─── EXCERPTED PASSAGE ───

Progress, thanks for confirming! @deldesir please also clarify:

deldesir commented 3 months ago

I suggest we go with a better explanation while I am working on the cause of the video being stuck. I'll keep the yt-dlp issues' references and make the PR reviewable as the timeout mechanism was designed specifically for missing fragments issues.

holta commented 3 months ago

I suggest we go with a better explanation while I am working on the cause of the video being stuck.

Great. Plz revise the explanation to contextualize as best you can. We can always revise later when understanding advances + shifts in due course!

I'll keep the yt-dlp issues' references and make the PR reviewable as the timeout mechanism was designed specifically for missing fragments issues.

Apologies I don't fully grasp "all" the nuances yet.

(Hopefully we can shine a bright candle for almost everyone very soon! In "Tasks" view especially ;)

holta commented 3 months ago

I suggest we go with a better explanation while I am working on the cause of the video being stuck.

timeout mechanism was designed specifically for missing fragments issues.

─── SOURCE DATA ───

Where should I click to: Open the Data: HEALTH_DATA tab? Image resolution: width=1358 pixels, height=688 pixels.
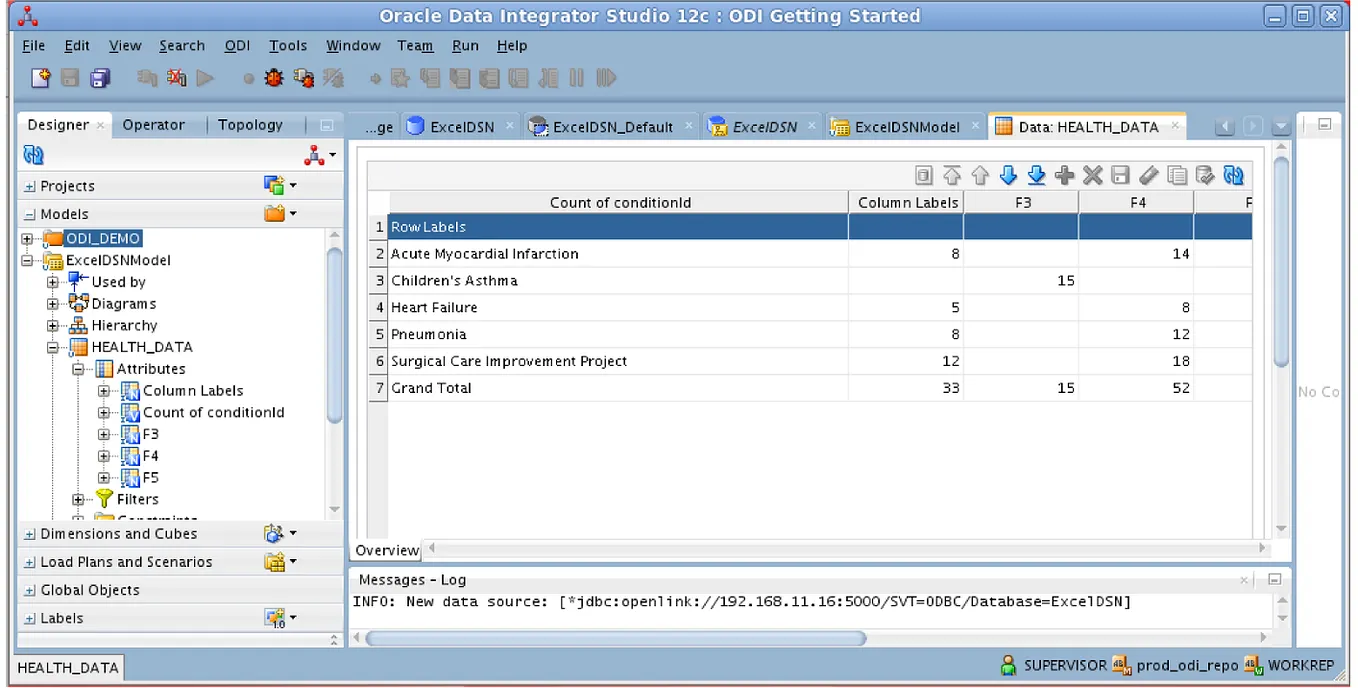click(1088, 125)
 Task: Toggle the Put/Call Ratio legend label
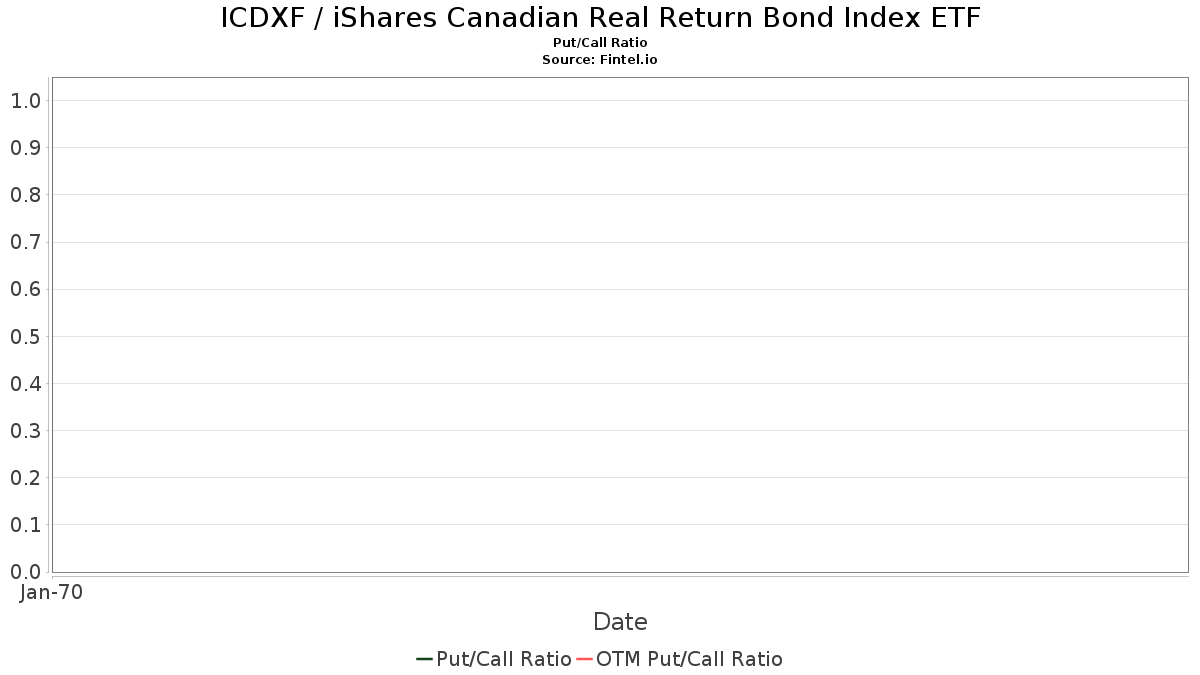[504, 659]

───

EXERCISES TO COMPLETE:
a: In the comment thread about the timeout mechanism, give the name that appears each time someone "commented 3 months ago," in order.
b: According to the comment thread about the timeout mechanism, what kind of issues was that mechanism designed for?
c: Extend the comment thread about the timeout mechanism from the point where it stops.

OUTPUTS FOR THE TASKS:
a:
deldesir
holta
holta

b: Missing fragments issues.

c:
@deldesir are you suggesting that error message "stuck due to unavailable fragments" is sometimes incorrect?

Thank you for clearing this up, so this PR (or similar) can be merged without delay. (As mentioned a week ago, this can always be revised later if understanding advances + shifts in due course!)

deldesir commented 3 months ago

@deldesir are you suggesting that error message "stuck due to unavailable fragments" is sometimes incorrect?

Yes, tasks may appear stuck due to delays in processing video files by ffmpeg too.

A message like "Processing video xxx is taking longer than usual, please wait..." will do. If for some reason the download task fails, we can let the user know about it with another message like: "Video xxx failed to download due to xxx"

holta commented 3 months ago

tasks may appear stuck due to delays in processing video files by ffmpeg too.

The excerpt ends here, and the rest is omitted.